Methodology & Course Requirements

Well before the start of the course, all students will receive reading materials which they are expected to have read before the course begins.

The course will combine lectures and discussion. In order to be adequately prepared for informed discussion, class members should assume responsibility for reading all materials before the date for which they have been assigned. Attendance at all class sessions and special lectures will be required, with students asked to keep a running log of questions, and issues raised in each session. Students will also occasionally be asked to form groups for the purpose of discussing their responses to the material read.

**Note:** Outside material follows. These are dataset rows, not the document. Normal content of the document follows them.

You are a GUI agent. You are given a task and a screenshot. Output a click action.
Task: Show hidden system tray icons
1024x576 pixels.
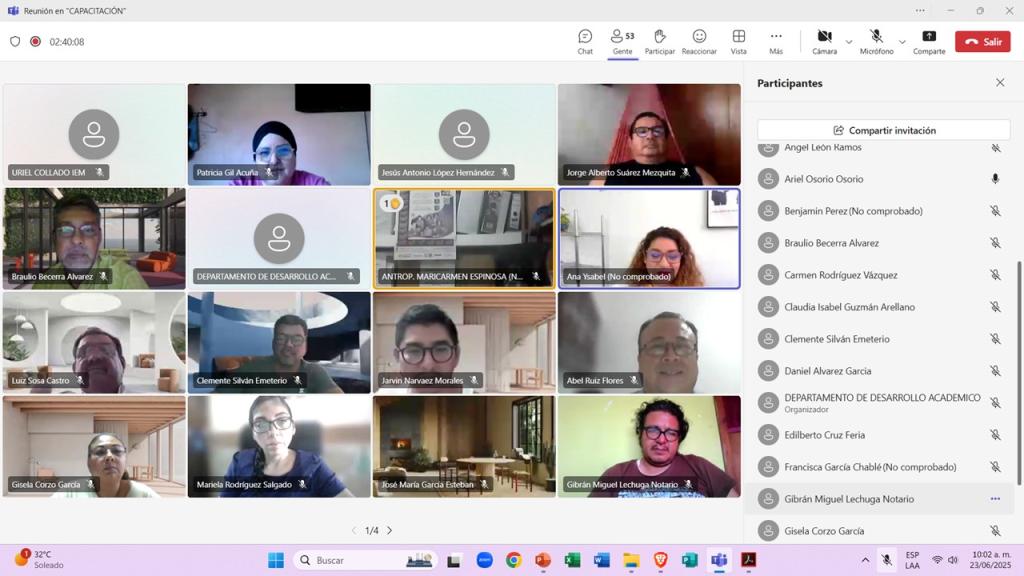click(865, 560)
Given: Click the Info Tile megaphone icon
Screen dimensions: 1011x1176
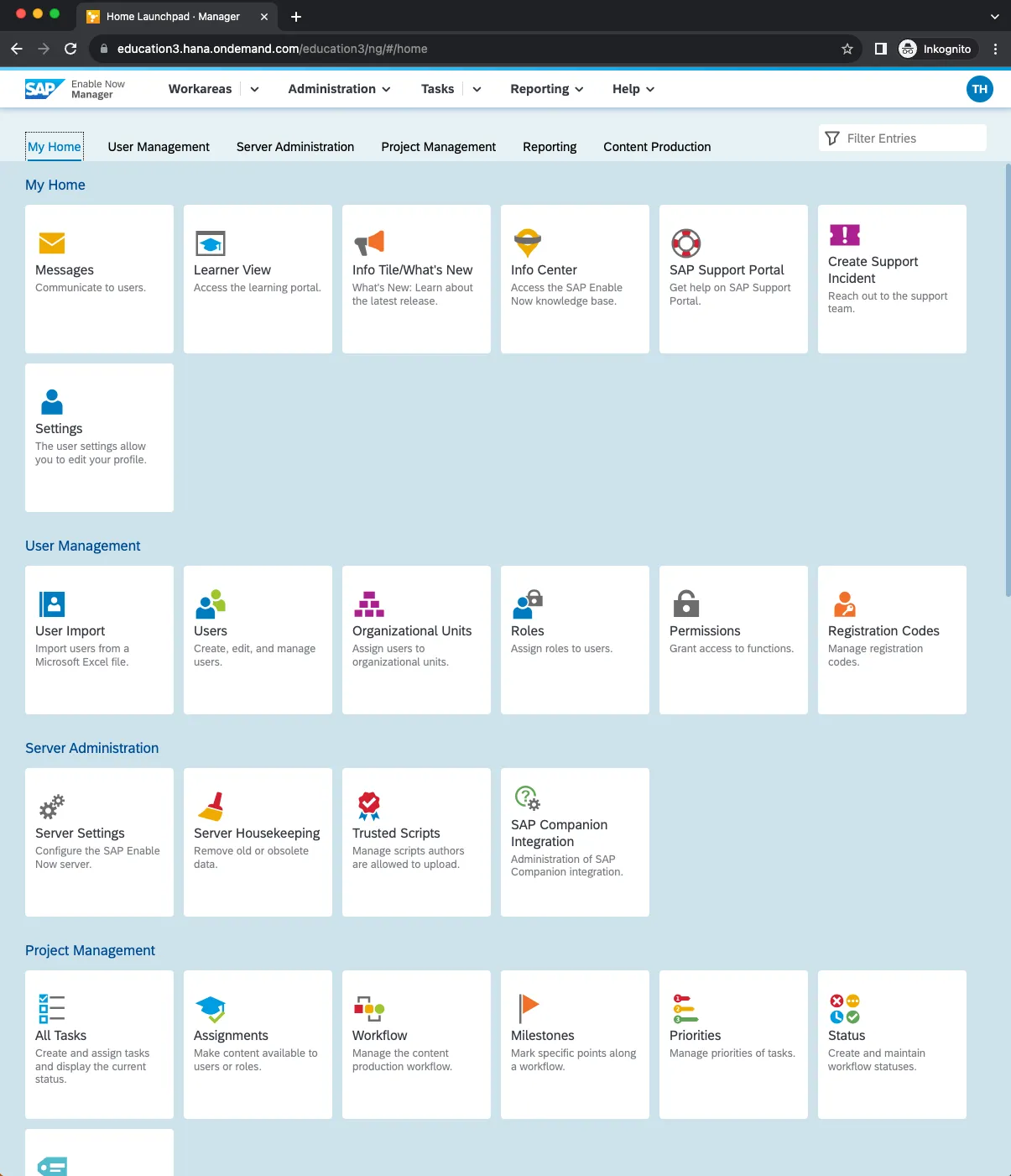Looking at the screenshot, I should pos(369,243).
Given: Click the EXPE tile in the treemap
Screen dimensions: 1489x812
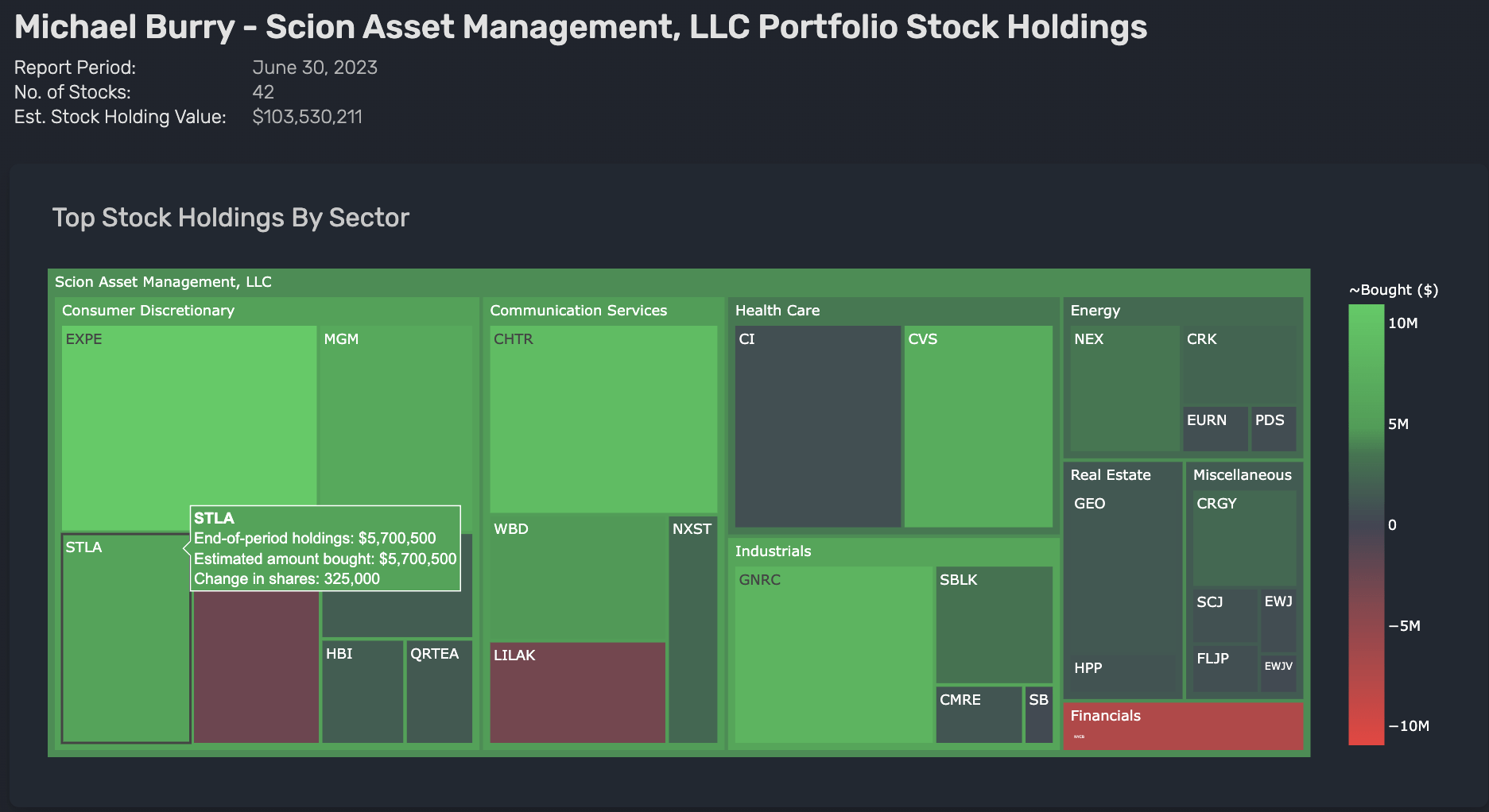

Readings are drawn from a required reader and a required basic text, as well as from additional articles from the supplemental reading list, available on reserve in the Library. Additional lists of required and recommended readings for each topic will be available. We will do an overview of the relevant literature, close examination of selected primary research, as well as analyze popular treatments of the subject.

Students will also collect data based on direct observation of language use and/or attitudes. They will be required to observe a particular behavior discussed, to record what they observe, and to analyze the resulting data. For example, in order to explore principles of data collection students might note and record how women are addressed by strangers in public places, how men and women use color terms, intensifiers, or profanity. Students will also receive direction on formal aspects of preparing oral and written presentations and scholarly bibliographies, including background discussion of differences in the two modes of discourse and their implications. During the course they will submit their work in oral and written presentations. After the completion of the course students will be required to submit a final paper approximately one month after the completion of the course. Ideally, the paper will combine an overview of the course with a research proposal for further study by the participant.

At the completion of the course the course director will be available to continue to advise those students by e-mail who have developed individual research topics which they seek to develop further.